## Directions:
With no images included, output each entry below exactly as it appears.

<<<<

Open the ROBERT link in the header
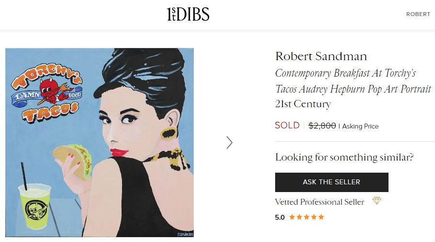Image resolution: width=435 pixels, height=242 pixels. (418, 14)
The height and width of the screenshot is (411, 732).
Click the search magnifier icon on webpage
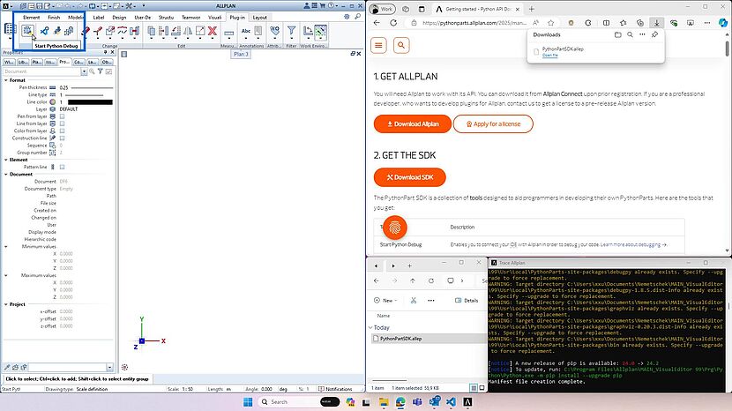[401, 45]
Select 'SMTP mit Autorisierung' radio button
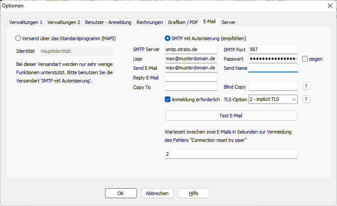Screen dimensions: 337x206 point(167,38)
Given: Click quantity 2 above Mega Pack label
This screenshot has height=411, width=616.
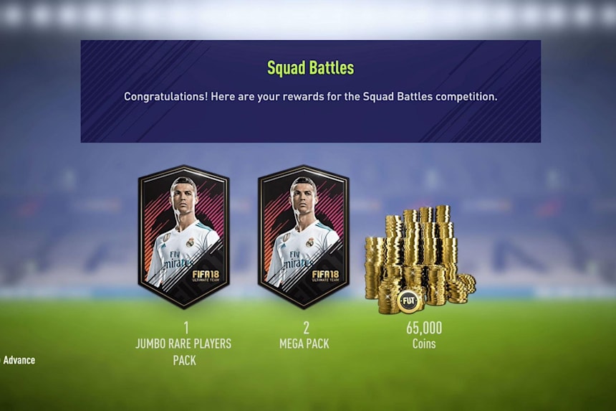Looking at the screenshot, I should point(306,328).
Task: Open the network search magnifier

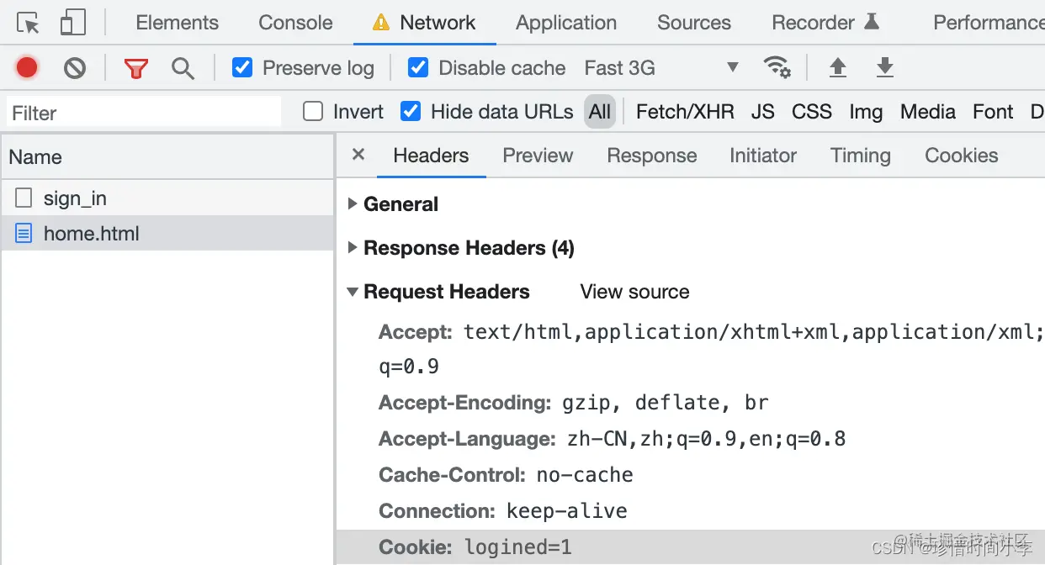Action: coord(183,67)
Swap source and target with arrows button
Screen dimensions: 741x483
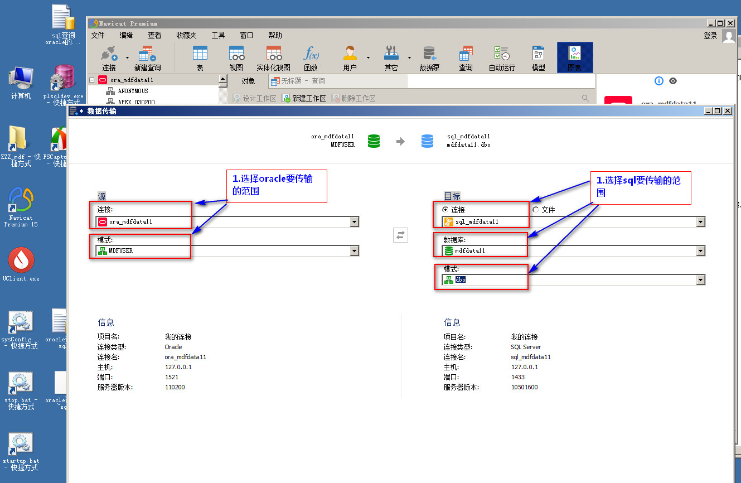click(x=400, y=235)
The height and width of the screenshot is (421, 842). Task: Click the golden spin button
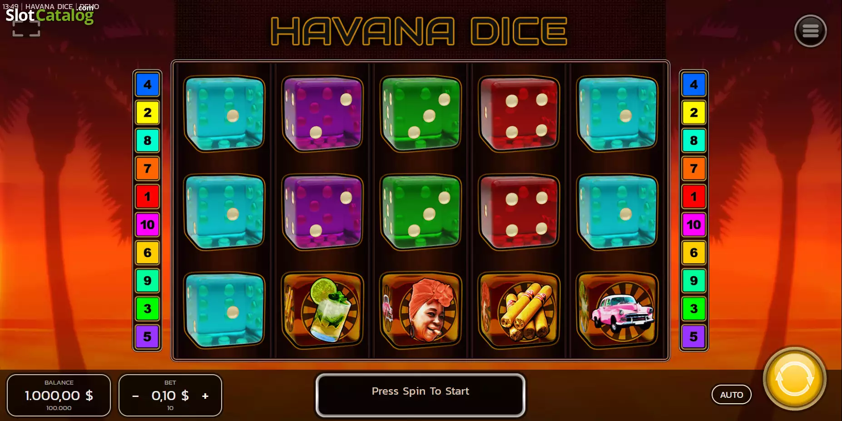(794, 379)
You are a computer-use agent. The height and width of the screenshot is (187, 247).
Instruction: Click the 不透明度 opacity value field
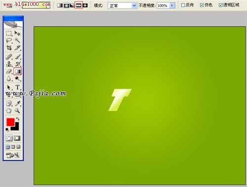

>>>>

## Solution to the exercise:
Open the ROBERT link in the header
Image resolution: width=435 pixels, height=242 pixels. (418, 14)
The height and width of the screenshot is (411, 732).
Click the search magnifier icon on webpage
[401, 45]
Select 'SMTP mit Autorisierung' radio button
Screen dimensions: 337x206 point(167,38)
Given: Click quantity 2 above Mega Pack label
This screenshot has height=411, width=616.
Looking at the screenshot, I should point(306,328).
Task: Open the network search magnifier

Action: coord(183,67)
Swap source and target with arrows button
Screen dimensions: 741x483
click(x=400, y=235)
The height and width of the screenshot is (421, 842). Task: Click the golden spin button
(794, 379)
You are a computer-use agent. The height and width of the screenshot is (187, 247).
Instruction: Click the 不透明度 opacity value field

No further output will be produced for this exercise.